* EXERCISE BRIEF: Return every one of the items below word for word, keeping each line in its original order.

* RECORDED DATA:
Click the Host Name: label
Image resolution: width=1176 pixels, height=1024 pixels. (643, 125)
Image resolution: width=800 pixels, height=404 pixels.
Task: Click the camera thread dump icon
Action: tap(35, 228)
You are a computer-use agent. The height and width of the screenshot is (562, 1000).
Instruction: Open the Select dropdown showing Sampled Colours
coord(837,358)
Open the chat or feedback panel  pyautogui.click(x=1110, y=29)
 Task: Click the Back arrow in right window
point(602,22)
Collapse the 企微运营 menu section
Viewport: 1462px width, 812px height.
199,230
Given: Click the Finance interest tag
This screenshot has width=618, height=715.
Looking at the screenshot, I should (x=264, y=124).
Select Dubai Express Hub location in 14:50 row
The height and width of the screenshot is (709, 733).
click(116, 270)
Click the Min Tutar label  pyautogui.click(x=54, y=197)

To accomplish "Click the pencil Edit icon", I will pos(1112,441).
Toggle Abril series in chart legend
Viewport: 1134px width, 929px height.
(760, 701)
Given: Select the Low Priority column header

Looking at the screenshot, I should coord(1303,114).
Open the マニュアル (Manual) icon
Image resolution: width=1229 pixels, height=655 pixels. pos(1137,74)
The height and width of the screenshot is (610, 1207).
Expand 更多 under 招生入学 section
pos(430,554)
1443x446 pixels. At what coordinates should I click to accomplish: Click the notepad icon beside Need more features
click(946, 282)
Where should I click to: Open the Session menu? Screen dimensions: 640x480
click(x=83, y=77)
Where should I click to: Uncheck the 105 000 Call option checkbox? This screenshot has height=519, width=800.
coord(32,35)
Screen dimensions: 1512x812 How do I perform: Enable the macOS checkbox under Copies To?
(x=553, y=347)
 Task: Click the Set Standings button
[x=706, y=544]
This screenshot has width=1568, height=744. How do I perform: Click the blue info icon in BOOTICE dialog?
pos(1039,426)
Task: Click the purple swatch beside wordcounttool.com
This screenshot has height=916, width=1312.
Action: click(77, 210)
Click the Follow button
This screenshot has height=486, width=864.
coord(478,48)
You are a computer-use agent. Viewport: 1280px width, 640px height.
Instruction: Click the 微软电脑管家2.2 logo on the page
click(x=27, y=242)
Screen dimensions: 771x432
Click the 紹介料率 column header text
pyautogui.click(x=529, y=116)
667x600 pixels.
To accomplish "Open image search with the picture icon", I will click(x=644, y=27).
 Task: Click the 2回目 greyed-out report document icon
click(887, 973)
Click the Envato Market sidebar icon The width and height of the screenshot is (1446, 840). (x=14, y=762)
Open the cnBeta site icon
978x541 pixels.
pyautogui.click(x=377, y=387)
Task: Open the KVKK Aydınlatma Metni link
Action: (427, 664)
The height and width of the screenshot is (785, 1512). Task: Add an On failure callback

* EXPECTED OUTPUT:
Click the Host Name: label
Image resolution: width=1176 pixels, height=1024 pixels. (643, 125)
Image resolution: width=800 pixels, height=404 pixels.
Task: Click the camera thread dump icon
Action: tap(35, 228)
You are a computer-use agent. The height and width of the screenshot is (562, 1000).
Instruction: Open the Select dropdown showing Sampled Colours
coord(837,358)
Open the chat or feedback panel  pyautogui.click(x=1110, y=29)
 Task: Click the Back arrow in right window
point(602,22)
Collapse the 企微运营 menu section
Viewport: 1462px width, 812px height.
199,230
Given: Click the Finance interest tag
This screenshot has width=618, height=715.
Looking at the screenshot, I should (x=264, y=124).
Select Dubai Express Hub location in 14:50 row
The height and width of the screenshot is (709, 733).
click(116, 270)
Click the Min Tutar label  pyautogui.click(x=54, y=197)

To accomplish "Click the pencil Edit icon", I will pos(1112,441).
Toggle Abril series in chart legend
Viewport: 1134px width, 929px height.
(760, 701)
Given: Select the Low Priority column header

Looking at the screenshot, I should coord(1303,114).
Open the マニュアル (Manual) icon
Image resolution: width=1229 pixels, height=655 pixels. pos(1137,74)
The height and width of the screenshot is (610, 1207).
Expand 更多 under 招生入学 section
pos(430,554)
1443x446 pixels. At what coordinates should I click to accomplish: Click the notepad icon beside Need more features
click(946, 282)
Where should I click to: Open the Session menu? Screen dimensions: 640x480
click(x=83, y=77)
Where should I click to: Uncheck the 105 000 Call option checkbox? This screenshot has height=519, width=800.
coord(32,35)
Screen dimensions: 1512x812 How do I perform: Enable the macOS checkbox under Copies To?
(x=553, y=347)
 Task: Click the Set Standings button
[x=706, y=544]
This screenshot has width=1568, height=744. How do I perform: Click the blue info icon in BOOTICE dialog?
pos(1039,426)
Task: Click the purple swatch beside wordcounttool.com
This screenshot has height=916, width=1312.
Action: click(77, 210)
Click the Follow button
This screenshot has height=486, width=864.
coord(478,48)
You are a computer-use agent. Viewport: 1280px width, 640px height.
Instruction: Click the 微软电脑管家2.2 logo on the page
click(x=27, y=242)
Screen dimensions: 771x432
Click the 紹介料率 column header text
pyautogui.click(x=529, y=116)
667x600 pixels.
To accomplish "Open image search with the picture icon", I will click(x=644, y=27).
 Task: Click the 2回目 greyed-out report document icon
click(887, 973)
Click the Envato Market sidebar icon The width and height of the screenshot is (1446, 840). (x=14, y=762)
Open the cnBeta site icon
978x541 pixels.
pyautogui.click(x=377, y=387)
Task: Open the KVKK Aydınlatma Metni link
Action: (427, 664)
The height and width of the screenshot is (785, 1512). Task: Add an On failure callback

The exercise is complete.